**Objective**. Update the data from the start through the line containing "will click(x=58, y=17)." by replacing "button" with "control", changing nothing else. Give those lines again in their edited form.

### Extracted records ###

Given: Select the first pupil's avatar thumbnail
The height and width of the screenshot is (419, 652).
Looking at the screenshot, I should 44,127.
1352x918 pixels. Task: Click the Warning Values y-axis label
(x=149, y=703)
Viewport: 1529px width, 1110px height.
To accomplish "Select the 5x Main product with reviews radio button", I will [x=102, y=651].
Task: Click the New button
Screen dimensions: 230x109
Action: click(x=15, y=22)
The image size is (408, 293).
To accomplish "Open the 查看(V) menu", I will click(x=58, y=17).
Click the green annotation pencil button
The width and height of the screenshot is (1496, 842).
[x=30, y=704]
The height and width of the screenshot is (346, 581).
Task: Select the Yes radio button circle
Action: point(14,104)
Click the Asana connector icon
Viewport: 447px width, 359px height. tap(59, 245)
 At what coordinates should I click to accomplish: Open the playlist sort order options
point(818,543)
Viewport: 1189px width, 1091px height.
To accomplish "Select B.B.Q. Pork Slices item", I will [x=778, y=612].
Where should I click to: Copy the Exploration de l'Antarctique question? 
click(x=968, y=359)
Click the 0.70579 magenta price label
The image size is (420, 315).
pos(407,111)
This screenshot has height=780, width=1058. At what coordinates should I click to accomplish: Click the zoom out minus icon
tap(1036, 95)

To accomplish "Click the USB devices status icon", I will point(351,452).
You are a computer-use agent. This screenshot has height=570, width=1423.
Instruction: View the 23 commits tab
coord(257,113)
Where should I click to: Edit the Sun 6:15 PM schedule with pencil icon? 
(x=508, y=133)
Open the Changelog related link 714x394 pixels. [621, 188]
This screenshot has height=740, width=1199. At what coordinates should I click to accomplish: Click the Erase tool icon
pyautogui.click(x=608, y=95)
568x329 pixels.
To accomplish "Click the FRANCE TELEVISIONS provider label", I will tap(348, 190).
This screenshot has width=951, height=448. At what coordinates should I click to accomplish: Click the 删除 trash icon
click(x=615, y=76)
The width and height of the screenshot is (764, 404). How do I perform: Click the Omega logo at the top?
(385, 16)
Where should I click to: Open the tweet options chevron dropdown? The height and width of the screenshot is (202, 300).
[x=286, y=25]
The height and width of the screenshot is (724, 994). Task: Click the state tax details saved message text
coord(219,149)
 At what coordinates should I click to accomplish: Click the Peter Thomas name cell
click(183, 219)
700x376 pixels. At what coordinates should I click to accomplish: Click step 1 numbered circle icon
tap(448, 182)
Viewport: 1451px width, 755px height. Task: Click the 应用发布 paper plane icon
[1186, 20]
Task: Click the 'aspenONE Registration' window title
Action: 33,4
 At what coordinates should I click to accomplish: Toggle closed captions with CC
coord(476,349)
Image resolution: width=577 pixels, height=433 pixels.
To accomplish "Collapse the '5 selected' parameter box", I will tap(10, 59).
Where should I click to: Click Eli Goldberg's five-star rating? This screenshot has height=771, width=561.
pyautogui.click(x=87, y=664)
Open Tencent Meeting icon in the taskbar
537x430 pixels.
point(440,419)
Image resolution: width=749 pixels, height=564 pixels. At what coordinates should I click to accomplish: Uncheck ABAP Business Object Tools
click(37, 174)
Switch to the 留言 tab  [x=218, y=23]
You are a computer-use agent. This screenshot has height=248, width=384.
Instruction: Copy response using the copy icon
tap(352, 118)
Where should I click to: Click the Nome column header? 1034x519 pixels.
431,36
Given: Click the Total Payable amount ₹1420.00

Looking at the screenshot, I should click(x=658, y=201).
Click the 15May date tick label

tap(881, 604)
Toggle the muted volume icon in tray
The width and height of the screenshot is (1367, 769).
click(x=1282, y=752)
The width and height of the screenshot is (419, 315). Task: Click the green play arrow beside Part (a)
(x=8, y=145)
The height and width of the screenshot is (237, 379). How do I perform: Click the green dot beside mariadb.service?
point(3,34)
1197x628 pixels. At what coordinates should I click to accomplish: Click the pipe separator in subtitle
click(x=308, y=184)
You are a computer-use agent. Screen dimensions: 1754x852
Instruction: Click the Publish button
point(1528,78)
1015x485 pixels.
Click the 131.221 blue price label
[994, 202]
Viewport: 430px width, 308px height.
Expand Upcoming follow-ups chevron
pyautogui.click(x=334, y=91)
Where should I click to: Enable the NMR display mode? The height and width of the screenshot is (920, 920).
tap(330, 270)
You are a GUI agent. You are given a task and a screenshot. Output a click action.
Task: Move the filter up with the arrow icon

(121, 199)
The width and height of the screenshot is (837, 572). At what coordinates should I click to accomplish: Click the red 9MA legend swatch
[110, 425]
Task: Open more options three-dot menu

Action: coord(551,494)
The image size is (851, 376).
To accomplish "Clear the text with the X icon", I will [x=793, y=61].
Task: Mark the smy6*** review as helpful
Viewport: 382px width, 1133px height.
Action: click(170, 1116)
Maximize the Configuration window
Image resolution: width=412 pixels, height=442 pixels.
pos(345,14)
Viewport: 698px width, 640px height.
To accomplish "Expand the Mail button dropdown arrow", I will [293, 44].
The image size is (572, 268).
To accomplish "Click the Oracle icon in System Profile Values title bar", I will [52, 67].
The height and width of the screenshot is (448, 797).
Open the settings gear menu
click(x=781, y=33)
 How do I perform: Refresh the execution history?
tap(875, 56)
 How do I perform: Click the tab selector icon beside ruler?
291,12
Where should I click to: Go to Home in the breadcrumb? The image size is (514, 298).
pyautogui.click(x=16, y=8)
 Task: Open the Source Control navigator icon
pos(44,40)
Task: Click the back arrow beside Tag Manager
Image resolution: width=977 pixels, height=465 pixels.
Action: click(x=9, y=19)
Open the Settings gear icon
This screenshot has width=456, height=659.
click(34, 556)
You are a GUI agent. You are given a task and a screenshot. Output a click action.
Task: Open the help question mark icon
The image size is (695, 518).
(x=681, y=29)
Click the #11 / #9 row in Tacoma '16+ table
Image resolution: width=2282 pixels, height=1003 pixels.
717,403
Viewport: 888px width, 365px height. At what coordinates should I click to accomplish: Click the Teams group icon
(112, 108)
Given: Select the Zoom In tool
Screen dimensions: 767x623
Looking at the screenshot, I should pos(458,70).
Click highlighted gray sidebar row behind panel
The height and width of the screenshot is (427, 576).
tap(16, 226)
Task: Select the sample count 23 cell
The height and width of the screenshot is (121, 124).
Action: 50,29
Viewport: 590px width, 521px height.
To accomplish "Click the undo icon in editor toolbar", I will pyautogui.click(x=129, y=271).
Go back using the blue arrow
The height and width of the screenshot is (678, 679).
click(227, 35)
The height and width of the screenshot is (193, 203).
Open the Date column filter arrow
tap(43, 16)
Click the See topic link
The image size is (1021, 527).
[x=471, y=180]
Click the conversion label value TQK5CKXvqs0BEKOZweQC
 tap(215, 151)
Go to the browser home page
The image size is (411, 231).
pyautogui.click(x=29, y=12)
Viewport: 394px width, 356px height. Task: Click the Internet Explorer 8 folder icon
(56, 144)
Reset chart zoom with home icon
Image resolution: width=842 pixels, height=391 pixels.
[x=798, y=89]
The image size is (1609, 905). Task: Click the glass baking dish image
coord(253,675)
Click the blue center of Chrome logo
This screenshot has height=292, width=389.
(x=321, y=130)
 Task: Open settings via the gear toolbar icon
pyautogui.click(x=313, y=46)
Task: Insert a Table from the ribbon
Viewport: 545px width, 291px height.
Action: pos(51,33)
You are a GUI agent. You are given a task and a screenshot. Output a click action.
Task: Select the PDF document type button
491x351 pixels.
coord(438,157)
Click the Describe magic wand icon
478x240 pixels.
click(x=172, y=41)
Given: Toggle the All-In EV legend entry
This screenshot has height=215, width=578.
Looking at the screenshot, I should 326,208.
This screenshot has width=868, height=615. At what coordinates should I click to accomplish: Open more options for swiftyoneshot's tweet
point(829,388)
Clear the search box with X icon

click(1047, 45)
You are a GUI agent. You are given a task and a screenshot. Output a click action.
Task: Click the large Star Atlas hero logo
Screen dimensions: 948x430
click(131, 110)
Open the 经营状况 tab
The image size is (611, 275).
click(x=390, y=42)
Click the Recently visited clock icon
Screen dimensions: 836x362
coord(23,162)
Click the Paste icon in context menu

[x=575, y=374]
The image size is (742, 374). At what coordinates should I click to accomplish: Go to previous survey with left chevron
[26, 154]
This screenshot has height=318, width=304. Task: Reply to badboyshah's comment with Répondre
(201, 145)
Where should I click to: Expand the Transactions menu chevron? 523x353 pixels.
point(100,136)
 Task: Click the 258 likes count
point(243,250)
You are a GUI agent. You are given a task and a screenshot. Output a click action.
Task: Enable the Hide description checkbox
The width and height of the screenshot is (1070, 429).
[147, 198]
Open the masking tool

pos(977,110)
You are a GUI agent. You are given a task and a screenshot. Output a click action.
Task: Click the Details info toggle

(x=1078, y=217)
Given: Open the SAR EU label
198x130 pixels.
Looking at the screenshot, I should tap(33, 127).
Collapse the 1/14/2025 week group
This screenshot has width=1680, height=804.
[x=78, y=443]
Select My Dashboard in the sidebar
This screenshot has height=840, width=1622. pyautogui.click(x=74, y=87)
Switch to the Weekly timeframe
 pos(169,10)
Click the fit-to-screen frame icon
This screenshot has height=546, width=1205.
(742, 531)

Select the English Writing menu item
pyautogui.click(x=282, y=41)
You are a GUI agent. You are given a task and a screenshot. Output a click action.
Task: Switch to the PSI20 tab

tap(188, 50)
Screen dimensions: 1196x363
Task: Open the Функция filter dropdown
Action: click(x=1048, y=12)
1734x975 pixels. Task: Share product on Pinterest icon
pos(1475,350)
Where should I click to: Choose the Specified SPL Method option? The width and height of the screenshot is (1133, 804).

###

**Exercise output**.
Given: Select the first pupil's avatar thumbnail
The height and width of the screenshot is (419, 652).
Looking at the screenshot, I should 44,127.
1352x918 pixels. Task: Click the Warning Values y-axis label
(x=149, y=703)
Viewport: 1529px width, 1110px height.
To accomplish "Select the 5x Main product with reviews radio control", I will [x=102, y=651].
Task: Click the New control
Screen dimensions: 230x109
Action: click(x=15, y=22)
The image size is (408, 293).
To accomplish "Open the 查看(V) menu", I will click(x=58, y=17).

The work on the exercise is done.